Register multiple anonymizers that will be applied in sequence:

1import opik
2import opik.hooks
3from opik.anonymizer import create_anonymizer
4
5# Clear existing anonymizers
6opik.hooks.clear_anonymizers()
7
8# Add multiple anonymizers in order
9opik.hooks.add_anonymizer(create_anonymizer([
10 {"regex": r"\b[A-Za-z0-9._%+-]+@[A-Za-z0-9.-]+\.[A-Z|a-z]{2,}\b", "replace": "[EMAIL]"}
11]))
12
13opik.hooks.add_anonymizer(create_anonymizer([
14 {"regex": r"\b\d{3}-\d{3}-\d{4}\b", "replace": "[PHONE]"}
15]))
16
17# Check if any anonymizers are registered
18if opik.hooks.has_anonymizers():
19 print(f"Active anonymizers: {len(opik.hooks.get_anonymizers())}")

Best Practices

Rule Ordering

Rules are applied in the order they’re defined.
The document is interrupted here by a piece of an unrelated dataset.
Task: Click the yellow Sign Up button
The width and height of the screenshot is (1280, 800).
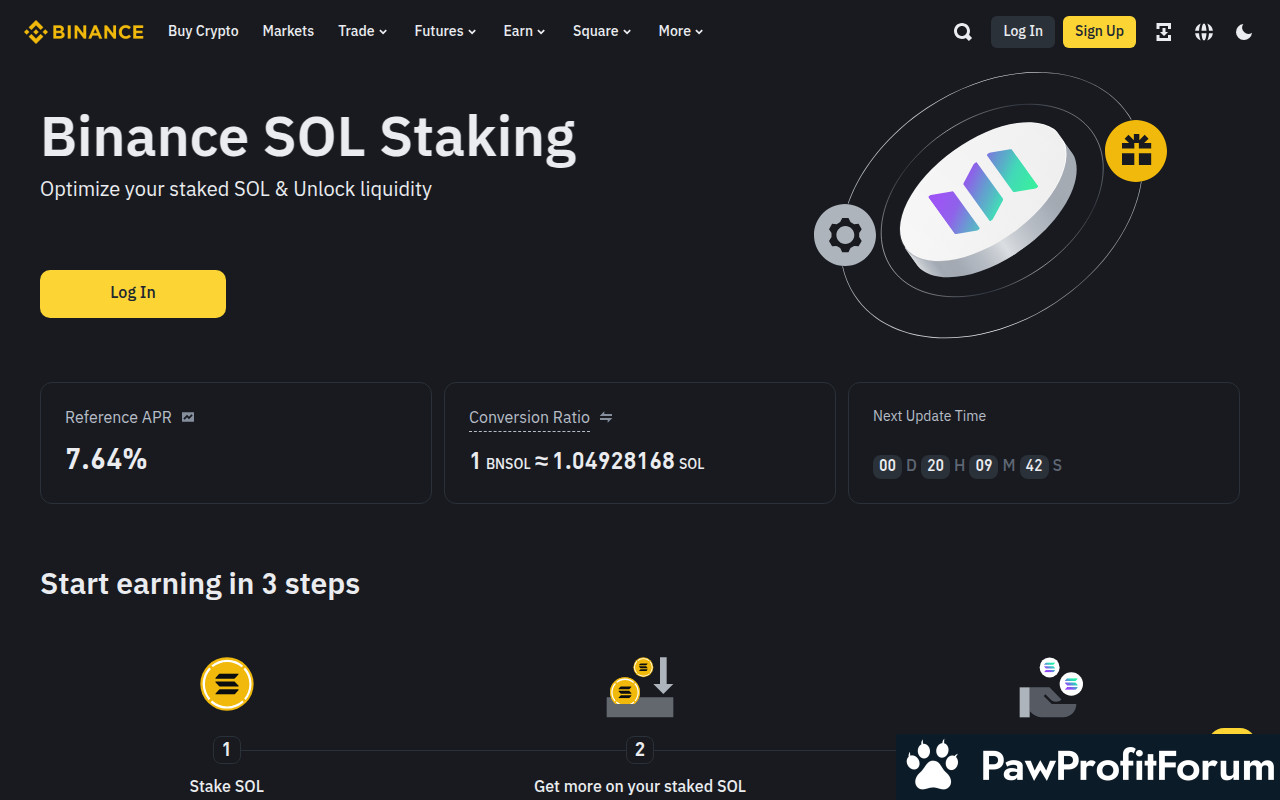Action: (1099, 32)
More specific patterns should come before general ones:

1rules = [
2 # Specific: Credit cards (more specific pattern first)
3 {"regex": r"\b4\d{3}[- ]?\d{4}[- ]?\d{4}[- ]?\d{4}\b", "replace": "[VISA_CARD]"},
4 # General: Any credit card
5 {"regex": r"\b\d{4}[- ]?\d{4}[- ]?\d{4}[- ]?\d{4}\b", "replace": "[CARD]"},
6 # General: Any number sequence
7 {"regex": r"\b\d{4,}\b", "replace": "[NUMBER]"},
8]

Performance Considerations

  • Use precompiled regex patterns for improved performance on large datasets when implementing custom anonymization functions. (OPIK automatically compiles regex patterns when an anonymizer is registered using a regex pattern.)
  • Keep the number of rules reasonable to avoid performance impacts
  • Consider using more specific patterns to reduce false positives
1import re
2from opik.anonymizer import create_anonymizer
3
4# Pre-compile regex for better performance
5EMAIL_PATTERN = re.compile(r"\b[A-Za-z0-9._%+-]+@[A-Za-z0-9.-]+\.[A-Z|a-z]{2,}\b")
6
7def efficient_email_anonymizer(text):
8 return EMAIL_PATTERN.sub("[EMAIL]", text)
9
10anonymizer = create_anonymizer(efficient_email_anonymizer)

Testing Anonymizers

Always test your anonymization rules to ensure they work correctly:

1from opik.anonymizer import create_anonymizer
2
3# Define your rules
4rules = [
5 {"regex": r"\b[A-Za-z0-9._%+-]+@[A-Za-z0-9.-]+\.[A-Z|a-z]{2,}\b", "replace": "[EMAIL]"},
6 {"regex": r"\b\d{3}-\d{3}-\d{4}\b", "replace": "[PHONE]"},
7]
8
9anonymizer = create_anonymizer(rules)
10
11# Test with sample data
12test_data = "Contact John at john.doe@company.com or call 555-123-4567"
13anonymized = anonymizer.anonymize(test_data)
14print(anonymized) # Should output: "Contact John at [EMAIL] or call [PHONE]"
15
16# Test with nested data
17test_nested = {
18 "user": {
19 "email": "user@example.com",
20 "phone": "555-987-6543",
21 "notes": "Called regarding john@company.com"
22 }
23}
24anonymized_nested = anonymizer.anonymize(test_nested)
25print(anonymized_nested)

Troubleshooting

Common Issues

Anonymizer not working:

  • Ensure the anonymizer is registered with opik.hooks.add_anonymizer()
  • Check that your patterns are correct using a regex tester
  • Verify that opik.flush_tracker() is called if needed

Performance issues:

  • Reduce the complexity of regex patterns
  • Limit the number of registered anonymizers
  • Consider using more specific patterns to reduce processing overhead

False positives:

  • Make your regex patterns more specific
  • Test thoroughly with representative data
  • Consider using negative lookbehind/lookahead assertions

Security Considerations

  • Test thoroughly: Always test anonymization rules with representative data
  • Regular updates: Review and update patterns as your application evolves
  • Compliance: Ensure your anonymization approach meets regulatory requirements
  • Backup strategy: Consider how to handle cases where anonymization fails
  • Access control: Limit access to original data and anonymization rules

Remember that anonymization is a one-way process — once data is anonymized in Opik, the original values cannot be recovered. Plan your anonymization strategy accordingly.